JK Tidak Bisa Lagi Maju Cawapres

JAKARTA— Sebagai warga negara, langkah Jusuf Kalla (JK) mengajukan diri sebagai pihak terkait dalam permohonan uji materiel syarat cawapres yang diajukan oleh Perindo di Mahkamah Konstitusi (MK) sah menurut hukum. Demikian dikatakan Direktur Eksekutif Lembaga Analisa Konstitusi dan Negara (Lasina), Tohadi melalui siaran pers yang diterima redaksi, pagi ini (Senin, 23/7).

Tohadi menyebut, setidaknya ada dua isu hukum yang krusial dalam Pasal 7 UUD 1945 yang akan dipakai MK sebagai alat uji konstitusional terhadap permohonan uji materiel Perindo dan JK terkait masa jabatan Presiden dan Wapres.
━━━━━━━━━━━━━━━━━━━━
● DAFTAR TUGAS
(a) Ambil seluruh teks bacaan di atas dan tuliskan kembali tanpa perubahan apa pun.
(b) Tolong tulis ulang bagian catatan yang dibuka dengan baris berisi "MatLab (73, 349)" dan ditutup dengan baris berisi "[button] (192, 5)", dengan mengganti "Haskell" menjadi "Erlang" tanpa mengubah hal lain. Jangan sertakan gambar dalam jawaban.

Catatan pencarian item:
━━━━━━━━━━━━━━━━━━━━
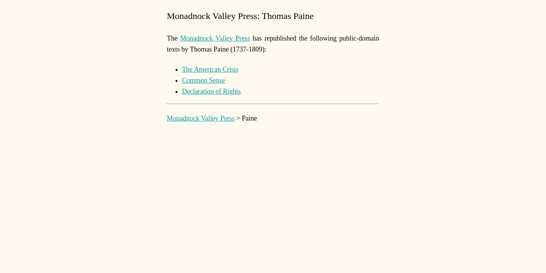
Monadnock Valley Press (215, 38)
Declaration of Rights (211, 91)
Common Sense (203, 80)
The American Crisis (210, 69)
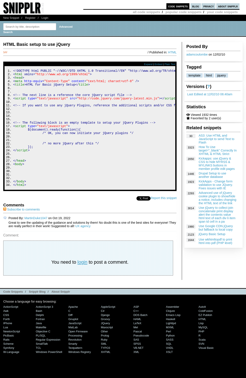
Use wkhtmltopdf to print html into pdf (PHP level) (215, 241)
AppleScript (108, 328)
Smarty (72, 365)
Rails (6, 361)
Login (44, 17)
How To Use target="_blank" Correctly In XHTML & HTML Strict (218, 150)
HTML (172, 52)
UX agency (82, 248)
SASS (170, 361)
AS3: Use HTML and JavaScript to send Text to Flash (217, 139)
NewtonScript (11, 353)
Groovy (105, 341)
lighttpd (171, 345)
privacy (208, 6)
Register (30, 17)
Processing (75, 357)
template (194, 75)
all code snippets (146, 12)
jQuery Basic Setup (212, 234)
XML (136, 374)
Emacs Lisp (173, 337)
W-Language (11, 374)
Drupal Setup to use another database (212, 175)
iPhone (7, 345)
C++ (136, 333)
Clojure (170, 333)
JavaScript (74, 345)
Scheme (8, 365)
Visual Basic (206, 370)
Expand (148, 64)
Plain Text (169, 64)
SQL (169, 365)
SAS (136, 361)
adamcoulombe (197, 54)
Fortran (40, 341)
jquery (221, 75)
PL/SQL (41, 357)
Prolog (105, 357)
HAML (137, 341)
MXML (170, 349)
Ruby (104, 361)
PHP (201, 353)
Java (39, 345)
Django (105, 337)
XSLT (169, 374)
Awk (5, 333)
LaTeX (137, 345)
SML (104, 365)
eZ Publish (205, 337)
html (209, 75)
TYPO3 (105, 370)
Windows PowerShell (49, 374)
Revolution (75, 361)
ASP (136, 328)
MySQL (203, 349)
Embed (158, 64)
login (82, 284)
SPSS (137, 365)
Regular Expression (48, 361)
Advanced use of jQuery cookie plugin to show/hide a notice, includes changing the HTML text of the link (217, 198)
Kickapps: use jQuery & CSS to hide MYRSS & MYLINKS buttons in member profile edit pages (217, 164)
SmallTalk (42, 365)
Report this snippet (164, 220)
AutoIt (202, 328)
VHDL (170, 370)
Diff (70, 337)
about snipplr (228, 6)
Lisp (201, 345)
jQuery (105, 345)
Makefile (41, 349)
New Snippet (11, 17)
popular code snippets (184, 12)
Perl (168, 353)
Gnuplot (73, 341)
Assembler (172, 328)
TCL (38, 370)
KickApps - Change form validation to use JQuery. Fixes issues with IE (216, 185)
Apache (73, 328)
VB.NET (138, 370)
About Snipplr (60, 313)
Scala (201, 361)
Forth (6, 341)
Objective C (43, 353)
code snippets (178, 6)
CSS (6, 337)
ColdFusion (205, 333)
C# (103, 333)
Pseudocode (141, 357)
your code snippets (222, 12)
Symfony (8, 370)
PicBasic (8, 357)
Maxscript (107, 349)
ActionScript (10, 328)
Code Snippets (13, 313)
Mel (135, 349)
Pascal (137, 353)
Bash (39, 333)
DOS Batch (140, 337)
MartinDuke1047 (36, 240)
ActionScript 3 (44, 328)
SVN (201, 365)
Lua (5, 349)
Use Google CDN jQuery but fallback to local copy (216, 227)
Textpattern (75, 370)
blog (195, 6)
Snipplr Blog (37, 313)
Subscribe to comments (21, 231)
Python (170, 357)
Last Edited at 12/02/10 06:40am (209, 94)
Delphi (40, 337)
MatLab (73, 349)
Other (104, 353)
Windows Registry (79, 374)
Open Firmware (78, 353)
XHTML (105, 374)
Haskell (170, 341)
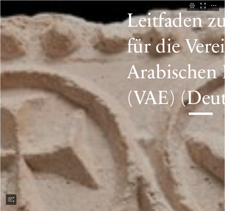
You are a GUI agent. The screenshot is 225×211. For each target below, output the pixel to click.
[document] (112, 105)
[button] (192, 5)
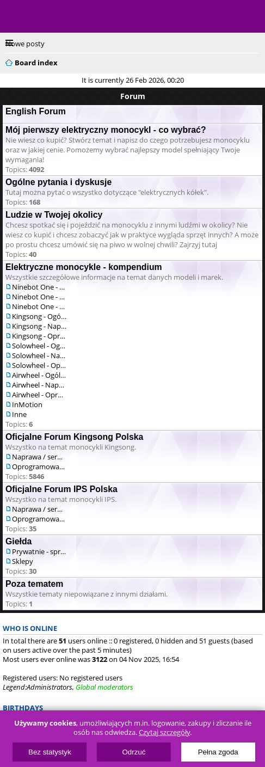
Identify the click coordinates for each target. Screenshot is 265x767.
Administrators (49, 687)
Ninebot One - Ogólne (39, 287)
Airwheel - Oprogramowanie (39, 395)
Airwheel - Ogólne (39, 375)
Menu (16, 16)
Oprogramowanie (39, 466)
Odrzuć (134, 752)
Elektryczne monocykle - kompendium (83, 267)
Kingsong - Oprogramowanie (39, 336)
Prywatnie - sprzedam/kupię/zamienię (39, 551)
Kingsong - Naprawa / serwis (39, 326)
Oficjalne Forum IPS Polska (61, 489)
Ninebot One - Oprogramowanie (39, 306)
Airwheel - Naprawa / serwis (39, 385)
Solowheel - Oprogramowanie (39, 365)
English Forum (35, 111)
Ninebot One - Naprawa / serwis (39, 297)
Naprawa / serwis (39, 457)
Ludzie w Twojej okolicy (53, 214)
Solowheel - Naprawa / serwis (39, 355)
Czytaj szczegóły (164, 732)
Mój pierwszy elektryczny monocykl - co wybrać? (105, 129)
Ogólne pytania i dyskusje (58, 182)
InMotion (27, 404)
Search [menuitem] (255, 61)
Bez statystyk (49, 752)
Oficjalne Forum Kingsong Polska (74, 436)
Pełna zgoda (218, 752)
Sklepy (22, 561)
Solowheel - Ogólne (39, 346)
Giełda (18, 541)
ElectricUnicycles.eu (79, 17)
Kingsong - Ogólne (39, 316)
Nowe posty (25, 43)
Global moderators (104, 687)
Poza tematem (34, 583)
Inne (19, 414)
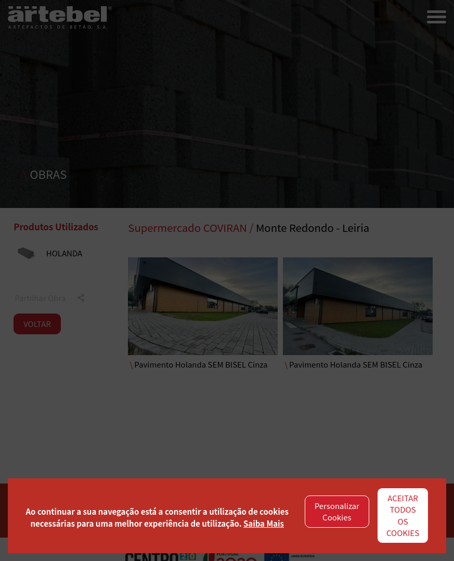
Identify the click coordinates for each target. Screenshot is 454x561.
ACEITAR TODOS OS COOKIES (402, 515)
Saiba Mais (263, 523)
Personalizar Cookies (337, 511)
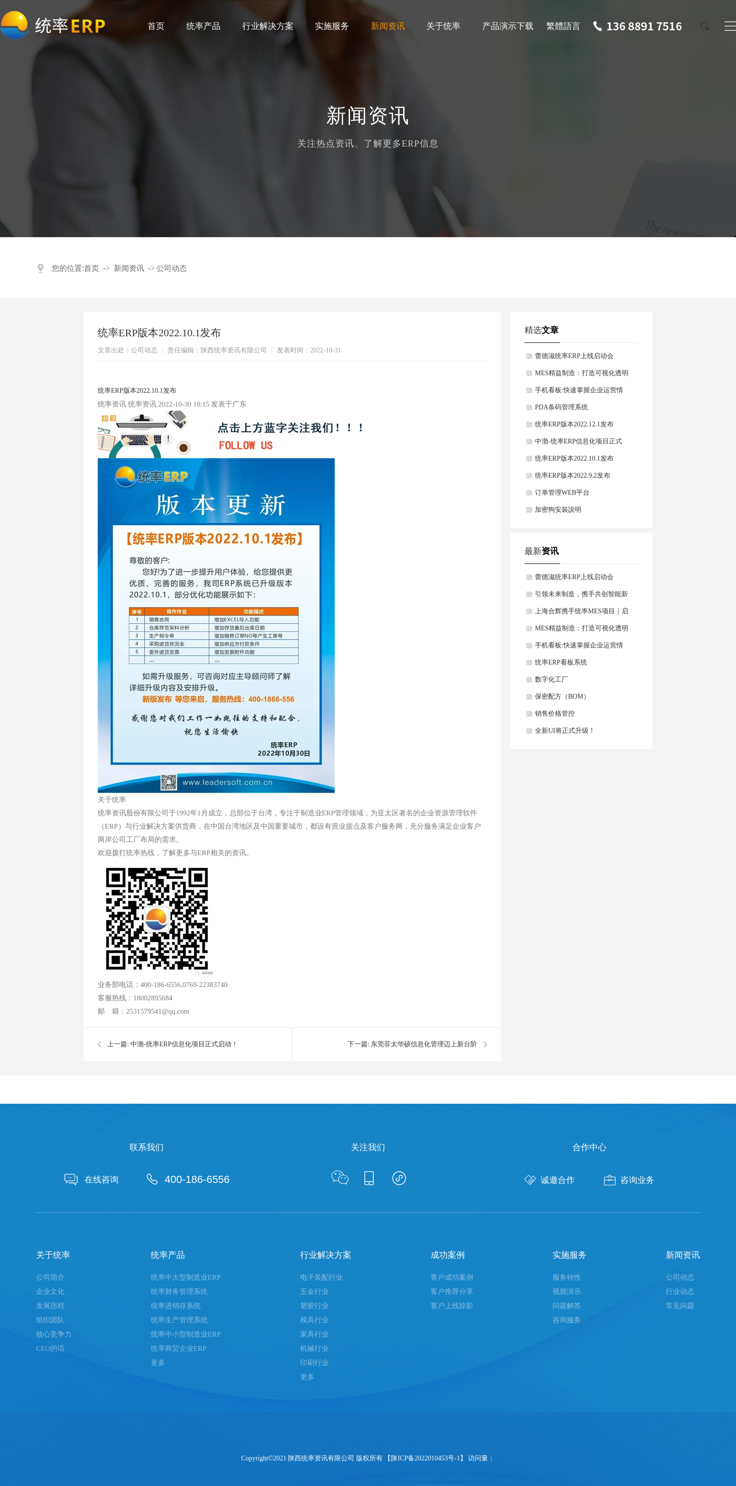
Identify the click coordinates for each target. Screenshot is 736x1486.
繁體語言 (563, 26)
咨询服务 (566, 1320)
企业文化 (50, 1291)
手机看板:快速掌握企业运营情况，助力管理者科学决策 (579, 393)
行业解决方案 (268, 26)
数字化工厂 (551, 679)
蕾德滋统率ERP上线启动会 (574, 356)
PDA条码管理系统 (561, 407)
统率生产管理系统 (179, 1320)
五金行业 (314, 1291)
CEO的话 (50, 1348)
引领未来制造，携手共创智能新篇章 (581, 597)
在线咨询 (91, 1179)
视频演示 (566, 1291)
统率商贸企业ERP (179, 1348)
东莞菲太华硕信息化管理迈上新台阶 (424, 1044)
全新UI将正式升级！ (565, 730)
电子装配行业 (321, 1277)
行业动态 (680, 1291)
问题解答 (566, 1306)
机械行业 (314, 1348)
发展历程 (50, 1306)
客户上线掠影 (452, 1306)
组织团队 (50, 1320)
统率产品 (203, 26)
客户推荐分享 (452, 1291)
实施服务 (332, 26)
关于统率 (443, 26)
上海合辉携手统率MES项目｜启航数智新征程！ (581, 614)
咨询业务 (629, 1180)
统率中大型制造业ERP (186, 1277)
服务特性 (566, 1277)
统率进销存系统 (176, 1306)
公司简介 (50, 1277)
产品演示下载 (508, 26)
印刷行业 (314, 1362)
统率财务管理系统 (179, 1291)
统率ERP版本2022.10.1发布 (137, 390)
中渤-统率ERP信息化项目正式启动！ (184, 1044)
━━━━━━━━━━━━━━━━━━━━
● JAWABAN TUGAS
(a)
JK Tidak Bisa Lagi Maju Cawapres

JAKARTA— Sebagai warga negara, langkah Jusuf Kalla (JK) mengajukan diri sebagai pihak terkait dalam permohonan uji materiel syarat cawapres yang diajukan oleh Perindo di Mahkamah Konstitusi (MK) sah menurut hukum. Demikian dikatakan Direktur Eksekutif Lembaga Analisa Konstitusi dan Negara (Lasina), Tohadi melalui siaran pers yang diterima redaksi, pagi ini (Senin, 23/7).

Tohadi menyebut, setidaknya ada dua isu hukum yang krusial dalam Pasal 7 UUD 1945 yang akan dipakai MK sebagai alat uji konstitusional terhadap permohonan uji materiel Perindo dan JK terkait masa jabatan Presiden dan Wapres.

(b)
MatLab (73, 349)
Other (104, 353)
Windows Registry (79, 374)
Open Firmware (78, 353)
XHTML (105, 374)
Erlang (170, 341)
You are a GUI agent. The screenshot is 225×211. For each target below, output the pixel to click.
[document] (112, 105)
[button] (192, 5)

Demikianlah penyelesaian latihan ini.